- [Your goal]: The full listing below should be copied verbatim.

- [Data to use]:

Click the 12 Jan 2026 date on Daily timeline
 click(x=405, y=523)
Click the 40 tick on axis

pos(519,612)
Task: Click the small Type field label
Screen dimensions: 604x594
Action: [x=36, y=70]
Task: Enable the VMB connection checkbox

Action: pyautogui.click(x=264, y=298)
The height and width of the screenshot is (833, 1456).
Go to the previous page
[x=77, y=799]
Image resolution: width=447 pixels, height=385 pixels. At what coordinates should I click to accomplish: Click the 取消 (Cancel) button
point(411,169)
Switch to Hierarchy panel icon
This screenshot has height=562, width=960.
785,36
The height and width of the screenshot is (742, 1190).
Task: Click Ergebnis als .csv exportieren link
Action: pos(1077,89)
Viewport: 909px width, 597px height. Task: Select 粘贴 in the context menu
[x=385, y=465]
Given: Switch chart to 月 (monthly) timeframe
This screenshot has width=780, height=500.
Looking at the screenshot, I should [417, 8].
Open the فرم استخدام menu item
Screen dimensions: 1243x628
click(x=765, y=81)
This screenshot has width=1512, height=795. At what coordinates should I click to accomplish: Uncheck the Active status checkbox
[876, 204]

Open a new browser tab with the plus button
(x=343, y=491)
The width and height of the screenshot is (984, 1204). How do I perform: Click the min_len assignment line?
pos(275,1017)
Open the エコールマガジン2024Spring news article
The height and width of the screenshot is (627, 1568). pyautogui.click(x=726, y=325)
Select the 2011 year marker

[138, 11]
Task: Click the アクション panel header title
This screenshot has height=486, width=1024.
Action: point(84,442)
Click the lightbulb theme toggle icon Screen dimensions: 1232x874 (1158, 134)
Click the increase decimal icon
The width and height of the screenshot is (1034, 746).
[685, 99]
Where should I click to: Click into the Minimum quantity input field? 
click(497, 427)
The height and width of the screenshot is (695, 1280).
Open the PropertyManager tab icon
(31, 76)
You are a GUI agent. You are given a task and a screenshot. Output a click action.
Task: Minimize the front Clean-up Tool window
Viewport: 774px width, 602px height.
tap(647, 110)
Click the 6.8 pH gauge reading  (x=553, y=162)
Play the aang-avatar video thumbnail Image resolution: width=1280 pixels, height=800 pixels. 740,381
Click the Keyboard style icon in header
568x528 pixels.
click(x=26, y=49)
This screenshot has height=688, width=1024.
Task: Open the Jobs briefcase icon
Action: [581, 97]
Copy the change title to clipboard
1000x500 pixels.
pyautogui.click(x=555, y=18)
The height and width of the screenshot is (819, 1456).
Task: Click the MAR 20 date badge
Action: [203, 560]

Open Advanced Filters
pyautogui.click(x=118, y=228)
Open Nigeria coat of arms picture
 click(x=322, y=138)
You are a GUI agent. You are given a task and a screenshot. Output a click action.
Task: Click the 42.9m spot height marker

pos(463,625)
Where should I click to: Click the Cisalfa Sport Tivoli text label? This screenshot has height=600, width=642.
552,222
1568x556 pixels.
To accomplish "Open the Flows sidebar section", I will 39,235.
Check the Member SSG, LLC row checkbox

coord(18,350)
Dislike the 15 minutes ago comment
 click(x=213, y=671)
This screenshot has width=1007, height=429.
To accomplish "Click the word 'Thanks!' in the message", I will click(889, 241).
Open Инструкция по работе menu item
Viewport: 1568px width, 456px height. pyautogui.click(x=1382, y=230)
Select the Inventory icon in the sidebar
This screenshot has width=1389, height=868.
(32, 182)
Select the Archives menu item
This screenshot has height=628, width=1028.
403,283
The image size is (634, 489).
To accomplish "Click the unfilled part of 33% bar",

- [Worked solution]:
Click the 12 Jan 2026 date on Daily timeline
 click(x=405, y=523)
Click the 40 tick on axis

pos(519,612)
Task: Click the small Type field label
Screen dimensions: 604x594
Action: [x=36, y=70]
Task: Enable the VMB connection checkbox

Action: pyautogui.click(x=264, y=298)
The height and width of the screenshot is (833, 1456).
Go to the previous page
[x=77, y=799]
Image resolution: width=447 pixels, height=385 pixels. At what coordinates should I click to accomplish: Click the 取消 (Cancel) button
point(411,169)
Switch to Hierarchy panel icon
This screenshot has height=562, width=960.
785,36
The height and width of the screenshot is (742, 1190).
Task: Click Ergebnis als .csv exportieren link
Action: pos(1077,89)
Viewport: 909px width, 597px height. Task: Select 粘贴 in the context menu
[x=385, y=465]
Given: Switch chart to 月 (monthly) timeframe
This screenshot has width=780, height=500.
Looking at the screenshot, I should [417, 8].
Open the فرم استخدام menu item
Screen dimensions: 1243x628
click(x=765, y=81)
This screenshot has width=1512, height=795. At what coordinates should I click to accomplish: Uncheck the Active status checkbox
[876, 204]

Open a new browser tab with the plus button
(x=343, y=491)
The width and height of the screenshot is (984, 1204). How do I perform: Click the min_len assignment line?
pos(275,1017)
Open the エコールマガジン2024Spring news article
The height and width of the screenshot is (627, 1568). pyautogui.click(x=726, y=325)
Select the 2011 year marker

[138, 11]
Task: Click the アクション panel header title
This screenshot has height=486, width=1024.
Action: point(84,442)
Click the lightbulb theme toggle icon Screen dimensions: 1232x874 (1158, 134)
Click the increase decimal icon
The width and height of the screenshot is (1034, 746).
[685, 99]
Where should I click to: Click into the Minimum quantity input field? 
click(497, 427)
The height and width of the screenshot is (695, 1280).
Open the PropertyManager tab icon
(31, 76)
You are a GUI agent. You are given a task and a screenshot. Output a click action.
Task: Minimize the front Clean-up Tool window
Viewport: 774px width, 602px height.
tap(647, 110)
Click the 6.8 pH gauge reading  (x=553, y=162)
Play the aang-avatar video thumbnail Image resolution: width=1280 pixels, height=800 pixels. 740,381
Click the Keyboard style icon in header
568x528 pixels.
click(x=26, y=49)
This screenshot has height=688, width=1024.
Task: Open the Jobs briefcase icon
Action: [581, 97]
Copy the change title to clipboard
1000x500 pixels.
pyautogui.click(x=555, y=18)
The height and width of the screenshot is (819, 1456).
Task: Click the MAR 20 date badge
Action: [203, 560]

Open Advanced Filters
pyautogui.click(x=118, y=228)
Open Nigeria coat of arms picture
 click(x=322, y=138)
You are a GUI agent. You are given a task and a screenshot. Output a click action.
Task: Click the 42.9m spot height marker

pos(463,625)
Where should I click to: Click the Cisalfa Sport Tivoli text label? This screenshot has height=600, width=642.
552,222
1568x556 pixels.
To accomplish "Open the Flows sidebar section", I will 39,235.
Check the Member SSG, LLC row checkbox

coord(18,350)
Dislike the 15 minutes ago comment
 click(x=213, y=671)
This screenshot has width=1007, height=429.
To accomplish "Click the word 'Thanks!' in the message", I will click(889, 241).
Open Инструкция по работе menu item
Viewport: 1568px width, 456px height. pyautogui.click(x=1382, y=230)
Select the Inventory icon in the sidebar
This screenshot has width=1389, height=868.
(32, 182)
Select the Archives menu item
This screenshot has height=628, width=1028.
403,283
The image size is (634, 489).
To accomplish "Click the unfilled part of 33% bar",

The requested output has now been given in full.